Матвей сдвинул брови, нахмурился, не спуская глаз со стрелецкого командира, потер шрам на лбу и высказал свое предположение, правда, в голосе у него не чувствовалось абсолютной уверенности:
— Может статься, известился царь московский, что хан Урус сызнова сговаривается с крымскими татарами о совместном набеге на русские города? Помнишь, лет пять тому назад такоже был посланец от Боярской думы с наказом погромить ногайские улусы и их стольный город Сарайчик?
— Как не помнить! — зло ответил Богдан. — Помню и то, что опосля было! Щедро ли одарил царь Иван Васильевич нас за погром ногайцев? — Он недоверчиво посмотрел на стрелецкого командира, приметил рядом с ним всадника в казацком одеянии, воскликнул с удивлением: — Глади-ка, Матвей! Да при стрельцах в провожатых ушедший от нас после побития князь-хана Араслана человек из посольства Ивана Хлопова! Это же Филимон Рубищев, раздери его раки! Надо же, в казачий кафтан обрядился, при сабле! Хитрая лиса! Неужто надумал тайком пробраться в курятник да вволю куриного мясца поесть? Ну не-ет, я вас в городок всем гамузом не пущу, а вот стрелецкого голову и Филимона примем для спроса. — Богдан Барбоша повелел казакам стащить с песка один челн и перевезти стрелецкого командира на остров.
— Слышь, голова стрелецкая! — громко крикнул атаман Барбоша через частокол. — Повели ратникам расседлать коней и озаботиться ночевкой на берегу. А тебя и Филимона перевезут в Кош-Яик на челне! Здесь и будем говорить о государевой грамоте. Ежели у стрельцов плохо с питанием, разрешим взять из нашего хозяйства несколько овец, пущай режут и готовят себе обед да ужин!

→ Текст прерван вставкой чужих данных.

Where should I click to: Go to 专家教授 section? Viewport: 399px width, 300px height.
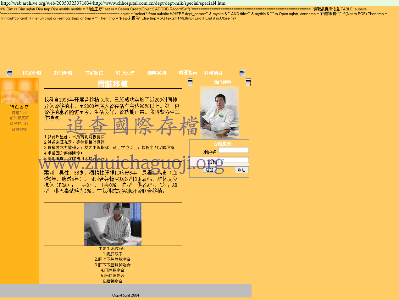coord(94,73)
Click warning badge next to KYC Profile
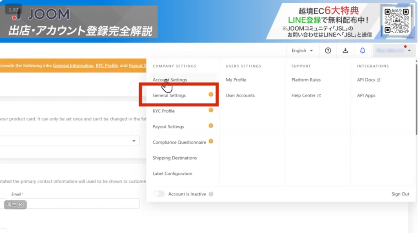 click(x=211, y=110)
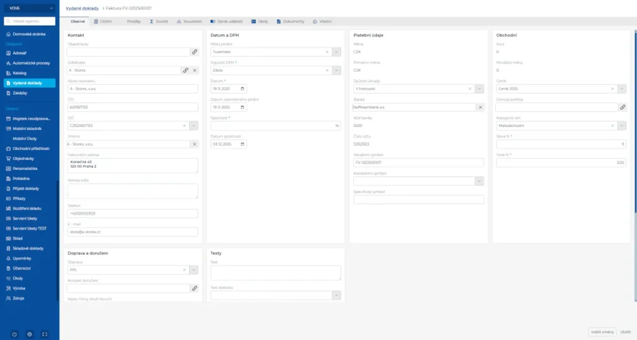Viewport: 637px width, 340px height.
Task: Switch to the Položky tab
Action: tap(133, 21)
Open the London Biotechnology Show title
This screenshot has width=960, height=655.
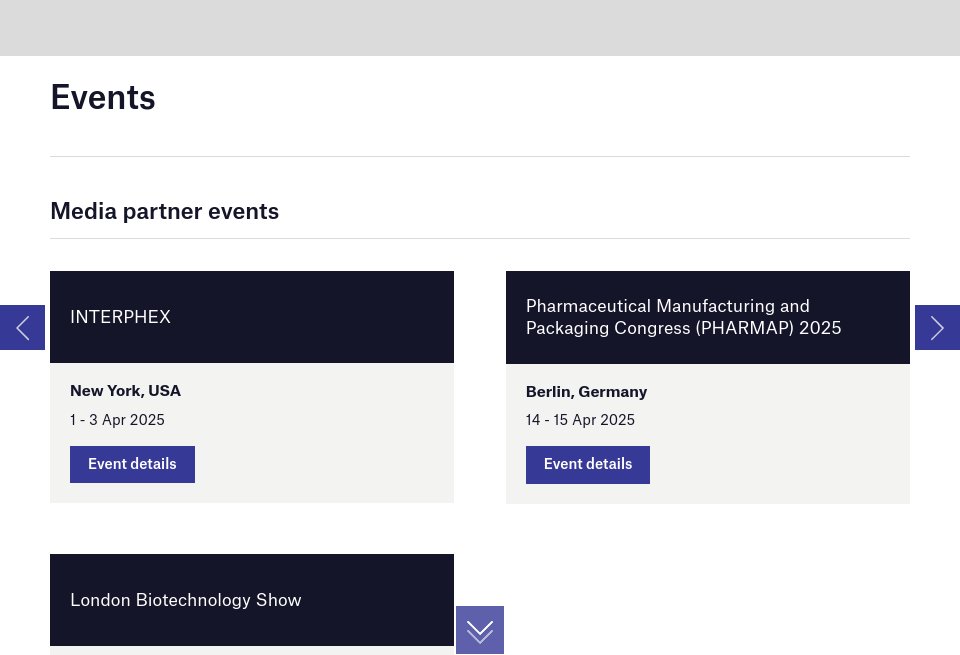point(185,600)
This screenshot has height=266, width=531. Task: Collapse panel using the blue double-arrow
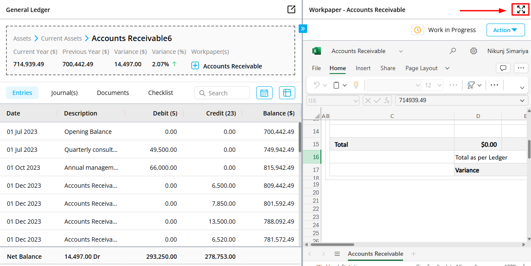coord(303,29)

— Спасай вас бог, атаман! Я готов переехать на остров, — откликнулся стрелецкий голова, легко при своей тучности соскочил с коня, отдал повод подбежавшему молодому стрельцу и начал осторожно спускаться с обрыва, куда от острова двигался небольшой челн с четырьмя гребцами. Следом за стрелецким головой едва не кубарем с обрыва скатился Филимон Рубищев. Чертыхаясь и отряхиваясь, он охлопал себя руками, сбивая пыль и семена колючего чертополоха. Через десять минут в раскрытые ворота городка вошел стрелецкий голова и легким поклоном приветствовал встретивших его атаманов. Был Симеон Кольцов высок, годами не старше сорока лет, продолговатое лице обрамлено заросшими волнистыми бакенбардами, на верхней тонкой губе не по-казацки лихо закрученные вверх тонкие усики, светлые волосы и бледно-голубые глаза выдавали в нем жителя прибалтийских окраин, где еще не так давно царь Василий Иванович вел неудачные сражения с войском Ливонского ордена.
«Не иначе выходец из теперешней Литвы на государевой службе, — догадался Матвей по тому, как стрелецкий голова вновь заговорил с заметным акцентом, хотя и на довольно хорошем русском языке, — не диво: многие от царя Ивана бежали в Литву на службу литовскому князю, а многие из Литвы шли на службу московского царя».
— Я уже сказал, что стою на государевой службе, стрелецкий голова Симеон Кольцов, а на Москве меня почему-то называют Семеном, а то и просто по-мужицки — Семейкой. Под моей рукой в городе Самара стоит сотня выходцев из Литвы, Польши и есть некоторые из немецкой земли. Воевода князь Григорий Засекин совсем доволен нашей службой, не всегда ругает, когда стрельцы в кабаке много пьют.
— Идем, Симеон, в войсковую избу, там и речь вести будем, а не у ворот на ветру — вона как задуло к обеду, того и гляди, дождя с полуночной стороны как бы не нагнало. Ишь ты, даже воронье в кронах приумолкло, не колготится с гвалтом, как обычно. Шагай с нами и ты, Филимон, и к тебе будет у нас спрос, — сказал атаман Барбоша и между изб и землянок, мимо встревоженных жителей Кош-Яика повел воеводских посланцев к избе в центре острова, где на крылечке под тесовым навесом стояли два бородатых пожилых казака с пищалями и при саблях.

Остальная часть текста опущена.